→ Listed entries:

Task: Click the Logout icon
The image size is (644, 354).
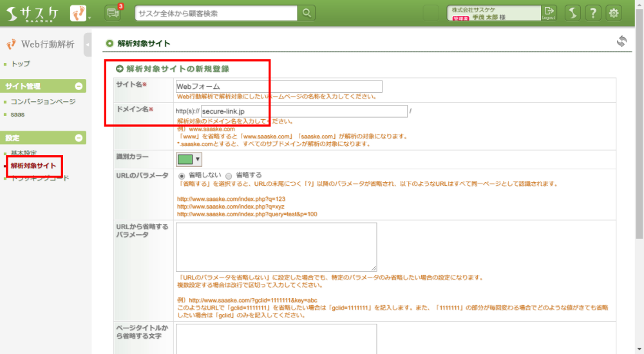Action: (x=549, y=13)

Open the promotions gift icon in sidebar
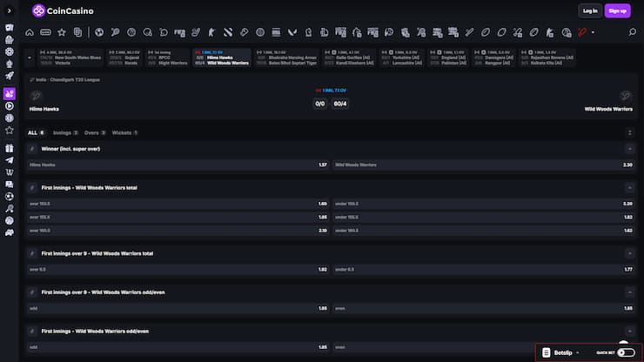pos(9,149)
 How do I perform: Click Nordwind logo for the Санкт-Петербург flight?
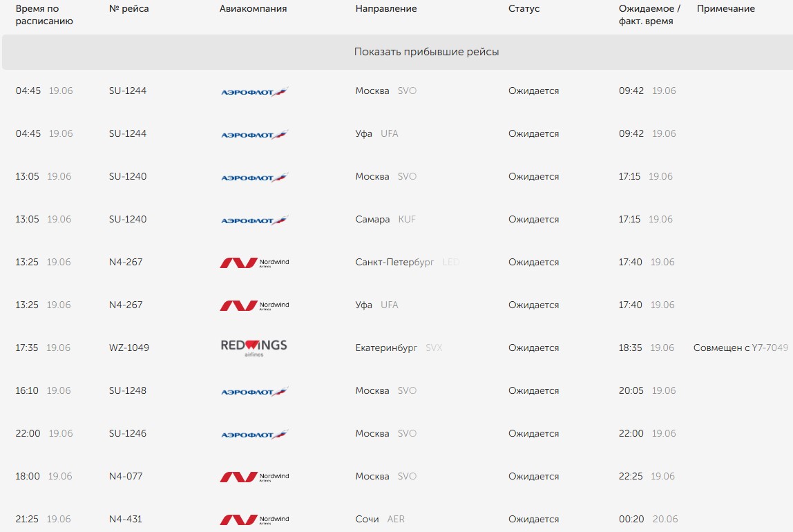[x=254, y=263]
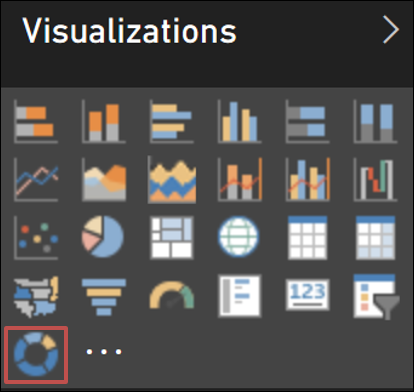Insert a funnel chart

[x=104, y=297]
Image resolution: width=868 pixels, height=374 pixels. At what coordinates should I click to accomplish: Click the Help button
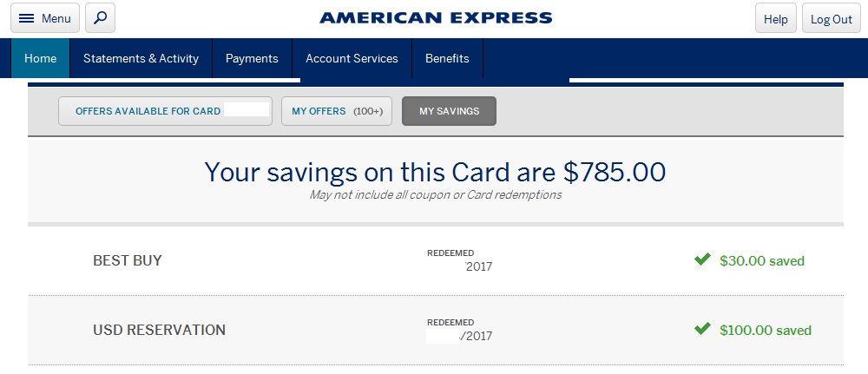click(x=775, y=19)
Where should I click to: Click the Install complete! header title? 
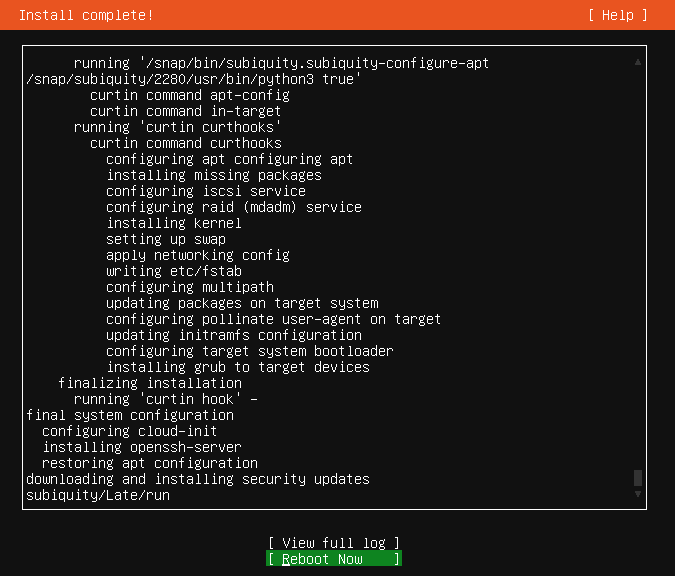(86, 15)
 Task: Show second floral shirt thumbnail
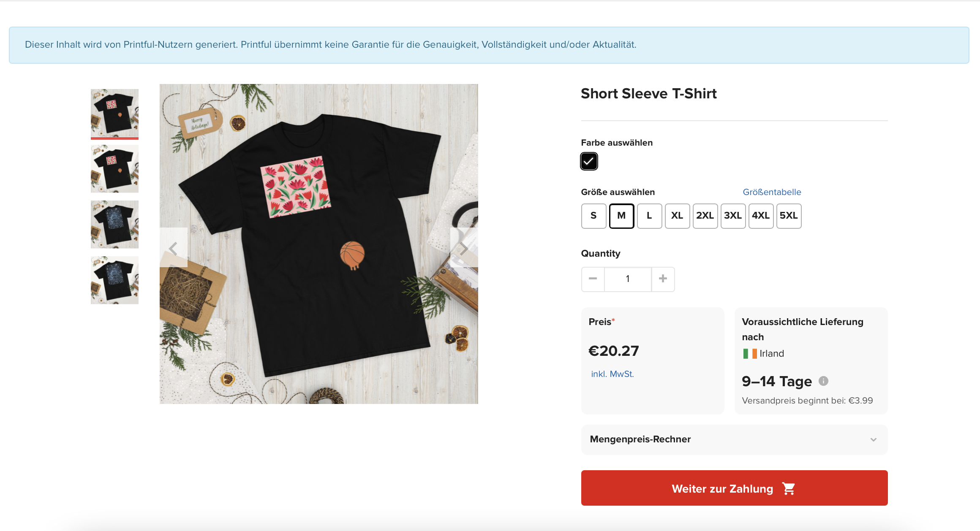(x=114, y=168)
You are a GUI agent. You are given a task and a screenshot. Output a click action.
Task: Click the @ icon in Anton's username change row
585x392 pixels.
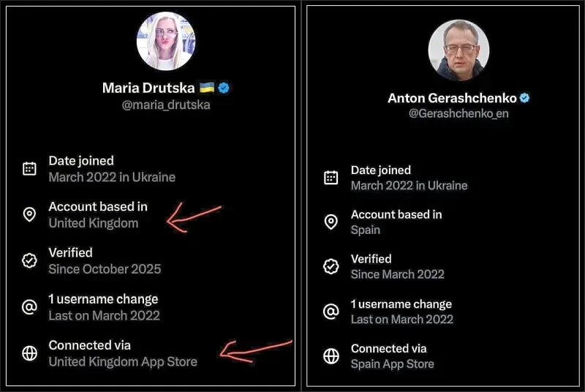tap(331, 312)
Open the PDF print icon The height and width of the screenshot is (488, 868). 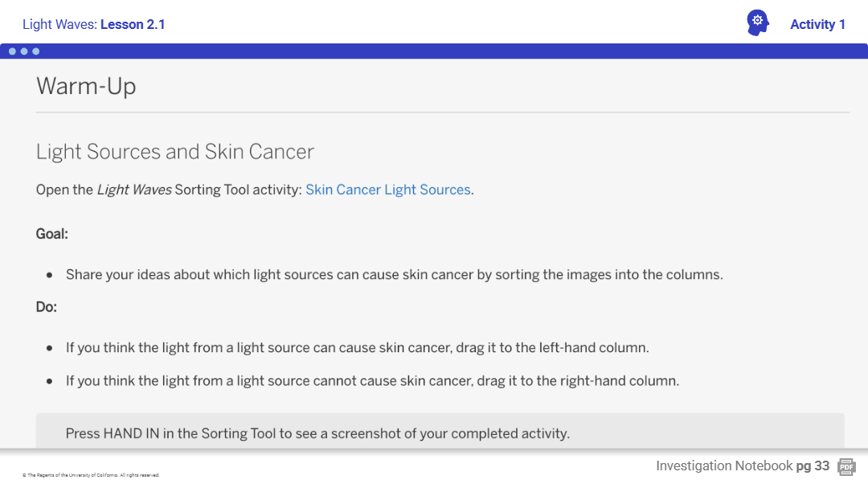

→ What needs to be done: Every record above should reappear exactly, with the pictures gone.

→ Solved problem:
Task: Click the Logout icon
The image size is (644, 354).
Action: (x=549, y=13)

Open the promotions gift icon in sidebar
pos(9,149)
 How do I perform: Click Nordwind logo for the Санкт-Петербург flight?
[x=254, y=263]
Insert a funnel chart

[x=104, y=297]
Image resolution: width=868 pixels, height=374 pixels. At what coordinates should I click to accomplish: Click the Help button
click(x=775, y=19)
Where should I click to: Click the Install complete! header title? 
(86, 15)
 Task: Show second floral shirt thumbnail
(x=114, y=168)
You are a GUI agent. You are given a task and a screenshot. Output a click action.
Task: Click the @ icon in Anton's username change row
585x392 pixels.
tap(331, 312)
Open the PDF print icon The height and width of the screenshot is (488, 868). 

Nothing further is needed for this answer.